COLUMBIA — Alexander Avenue residents are fed up with cars speeding down their street and they're prepared to make them stop.
"We're not a pass through street, we're a neighborhood," said Ginny Chadwick, an Alexander Avenue resident.
Residents will speak at the City Council meeting at 7 p.m. Monday night about the speeding and amount of traffic on their street and will ask the council to implement traffic calming measures.
Alexander Avenue resident Shannon Canfield said many residents are concerned about safety and the lack of sidewalks on the street.
"We have a large portion of residents that will walk, bike or use wheelchairs and there's nowhere for us to be," Canfield said.
Chadwick said there are a lot of small children living on Alexander and the amount of traffic that uses the street at high speeds poses a threat.
Resident Fergus Moore said he wants to get his street back from all the traffic.
"I feel like we're reclaiming the street and stopping the craziness," Moore said.
Residents have been working with the City Council prior to the meeting about the traffic problem. First Ward City Councilman Paul Sturtz said he is familiar with the street and has worked with residents before.
Sturtz said the council doesn't allocate money for short term solutions, but wants to find a long-term solution for traffic problems.
"I don't know if traffic calming as a priority is reflected in our budget just yet," Sturtz said.
But Sturtz does agree there is a problem."The City Council has a unanimous opinion that we need to do something about this," Sturtz said.
He said the council doesn't know what the solution will be.

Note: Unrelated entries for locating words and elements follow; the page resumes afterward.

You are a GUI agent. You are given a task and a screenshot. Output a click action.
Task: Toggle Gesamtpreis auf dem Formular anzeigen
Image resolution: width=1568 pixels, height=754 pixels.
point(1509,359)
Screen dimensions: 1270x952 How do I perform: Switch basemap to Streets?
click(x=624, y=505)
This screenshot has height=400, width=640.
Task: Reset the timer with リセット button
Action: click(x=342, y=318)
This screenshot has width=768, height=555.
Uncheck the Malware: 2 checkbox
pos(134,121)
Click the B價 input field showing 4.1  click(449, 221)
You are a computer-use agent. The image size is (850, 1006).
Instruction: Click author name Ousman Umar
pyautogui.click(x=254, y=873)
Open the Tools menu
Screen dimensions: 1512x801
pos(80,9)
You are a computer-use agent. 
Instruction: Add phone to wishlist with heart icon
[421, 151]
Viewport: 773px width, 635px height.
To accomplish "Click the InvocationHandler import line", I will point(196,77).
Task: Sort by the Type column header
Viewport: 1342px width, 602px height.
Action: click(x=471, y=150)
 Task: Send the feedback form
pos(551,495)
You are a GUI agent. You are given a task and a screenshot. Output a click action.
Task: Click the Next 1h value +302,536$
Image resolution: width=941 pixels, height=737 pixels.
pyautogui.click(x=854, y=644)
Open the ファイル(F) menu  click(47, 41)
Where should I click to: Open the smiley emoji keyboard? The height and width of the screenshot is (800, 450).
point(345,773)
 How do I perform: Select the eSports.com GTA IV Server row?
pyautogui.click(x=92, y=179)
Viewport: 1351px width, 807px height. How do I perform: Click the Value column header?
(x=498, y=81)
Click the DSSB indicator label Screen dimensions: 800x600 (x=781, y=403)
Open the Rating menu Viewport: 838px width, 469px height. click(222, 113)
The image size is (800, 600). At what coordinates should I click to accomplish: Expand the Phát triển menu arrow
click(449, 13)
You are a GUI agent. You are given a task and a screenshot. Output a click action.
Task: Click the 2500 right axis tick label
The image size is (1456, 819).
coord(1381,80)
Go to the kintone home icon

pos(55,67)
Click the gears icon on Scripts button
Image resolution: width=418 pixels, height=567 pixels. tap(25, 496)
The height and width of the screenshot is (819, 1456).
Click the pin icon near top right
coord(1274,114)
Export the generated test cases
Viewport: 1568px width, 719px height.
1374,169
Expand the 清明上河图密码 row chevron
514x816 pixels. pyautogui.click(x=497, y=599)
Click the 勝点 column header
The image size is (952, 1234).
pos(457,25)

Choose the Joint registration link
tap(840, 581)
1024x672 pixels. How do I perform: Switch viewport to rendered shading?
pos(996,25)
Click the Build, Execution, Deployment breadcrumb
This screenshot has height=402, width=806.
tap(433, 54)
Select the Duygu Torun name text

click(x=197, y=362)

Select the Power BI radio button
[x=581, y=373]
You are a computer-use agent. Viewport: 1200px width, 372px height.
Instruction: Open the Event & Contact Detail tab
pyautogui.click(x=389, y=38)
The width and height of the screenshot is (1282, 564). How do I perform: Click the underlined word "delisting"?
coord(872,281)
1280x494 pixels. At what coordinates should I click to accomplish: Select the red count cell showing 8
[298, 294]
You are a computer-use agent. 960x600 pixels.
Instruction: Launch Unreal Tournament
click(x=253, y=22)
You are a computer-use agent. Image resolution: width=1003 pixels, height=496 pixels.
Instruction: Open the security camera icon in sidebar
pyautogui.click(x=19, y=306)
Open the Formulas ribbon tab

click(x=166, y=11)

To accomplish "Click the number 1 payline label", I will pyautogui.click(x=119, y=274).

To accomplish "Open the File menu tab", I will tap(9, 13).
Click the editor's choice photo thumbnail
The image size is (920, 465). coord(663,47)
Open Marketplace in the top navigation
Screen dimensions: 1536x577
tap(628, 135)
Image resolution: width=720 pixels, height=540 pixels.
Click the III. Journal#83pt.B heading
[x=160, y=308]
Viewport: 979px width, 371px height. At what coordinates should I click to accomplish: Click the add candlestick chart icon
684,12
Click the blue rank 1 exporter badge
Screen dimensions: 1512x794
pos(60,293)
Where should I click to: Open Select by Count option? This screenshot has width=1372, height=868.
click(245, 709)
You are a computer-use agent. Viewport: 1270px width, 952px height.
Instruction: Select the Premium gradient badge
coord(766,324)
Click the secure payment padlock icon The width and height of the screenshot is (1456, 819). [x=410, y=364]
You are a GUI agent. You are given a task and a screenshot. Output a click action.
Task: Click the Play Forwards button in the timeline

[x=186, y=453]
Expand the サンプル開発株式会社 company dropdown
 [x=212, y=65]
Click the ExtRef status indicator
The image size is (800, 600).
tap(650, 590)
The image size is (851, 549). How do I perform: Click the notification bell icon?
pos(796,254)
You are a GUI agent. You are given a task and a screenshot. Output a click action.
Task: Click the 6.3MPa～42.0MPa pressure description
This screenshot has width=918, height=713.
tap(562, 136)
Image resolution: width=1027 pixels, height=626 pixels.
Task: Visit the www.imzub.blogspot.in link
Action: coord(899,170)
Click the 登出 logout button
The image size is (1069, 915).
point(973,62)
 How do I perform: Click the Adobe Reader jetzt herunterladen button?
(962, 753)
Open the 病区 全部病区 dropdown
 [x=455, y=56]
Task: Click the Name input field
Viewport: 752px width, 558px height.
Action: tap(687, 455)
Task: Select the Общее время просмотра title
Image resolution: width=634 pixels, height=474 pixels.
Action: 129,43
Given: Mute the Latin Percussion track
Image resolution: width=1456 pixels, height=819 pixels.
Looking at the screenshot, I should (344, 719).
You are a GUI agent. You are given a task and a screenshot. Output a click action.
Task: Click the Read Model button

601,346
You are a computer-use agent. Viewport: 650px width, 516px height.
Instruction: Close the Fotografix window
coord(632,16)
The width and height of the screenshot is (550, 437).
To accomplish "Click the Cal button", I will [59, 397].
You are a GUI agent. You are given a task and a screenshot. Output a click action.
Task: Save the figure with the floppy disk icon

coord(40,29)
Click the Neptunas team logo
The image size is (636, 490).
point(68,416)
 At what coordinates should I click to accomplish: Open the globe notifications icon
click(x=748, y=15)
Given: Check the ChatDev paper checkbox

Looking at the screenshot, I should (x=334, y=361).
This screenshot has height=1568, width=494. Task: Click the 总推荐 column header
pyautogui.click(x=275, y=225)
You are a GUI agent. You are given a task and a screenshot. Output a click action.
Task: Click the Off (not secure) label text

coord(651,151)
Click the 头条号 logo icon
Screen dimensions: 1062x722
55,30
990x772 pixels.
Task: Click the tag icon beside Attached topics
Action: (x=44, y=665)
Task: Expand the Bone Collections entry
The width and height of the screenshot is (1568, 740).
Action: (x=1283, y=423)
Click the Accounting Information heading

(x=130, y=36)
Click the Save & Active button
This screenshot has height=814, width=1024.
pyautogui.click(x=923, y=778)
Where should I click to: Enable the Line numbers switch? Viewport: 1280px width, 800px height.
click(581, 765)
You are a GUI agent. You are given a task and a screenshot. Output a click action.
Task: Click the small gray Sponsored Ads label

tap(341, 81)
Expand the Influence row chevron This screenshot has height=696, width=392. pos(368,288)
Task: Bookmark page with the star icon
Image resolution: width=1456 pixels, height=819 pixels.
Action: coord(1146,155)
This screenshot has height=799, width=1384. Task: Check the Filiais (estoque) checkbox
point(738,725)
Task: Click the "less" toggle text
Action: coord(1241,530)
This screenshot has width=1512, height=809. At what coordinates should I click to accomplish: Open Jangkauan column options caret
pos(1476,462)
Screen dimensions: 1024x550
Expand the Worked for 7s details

Most Alexander Avenue residents who plan to be at Monday's meeting said they are optimistic about working with the council. Chadwick said the council has been receptive to the traffic problems on the street.
Though most residents are hopeful, some are concerned about the time it will take the city to react.
The street currently has speed humps as a traffic calming measure and Canfield said the city took about two and a half years to install them.
"There is something wrong when it takes two and a half years to see a measure implemented," Canfield said.
She said she hopes that won't be the case this time, but acknowledges that there is a lot of bureaucracy paperwork and red tape to work through.
The speed humps worked for awhile, but Moore said when the city repaved the street, it didn't repave the speed humps, making the humps less effective.
The council is considering various solutions for the street, Sturtz said. He said the city designs residential streets in the same way as main streets: to move traffic through.
"We all recognize the need for traffic calming in neighborhoods all over the city," Sturtz said.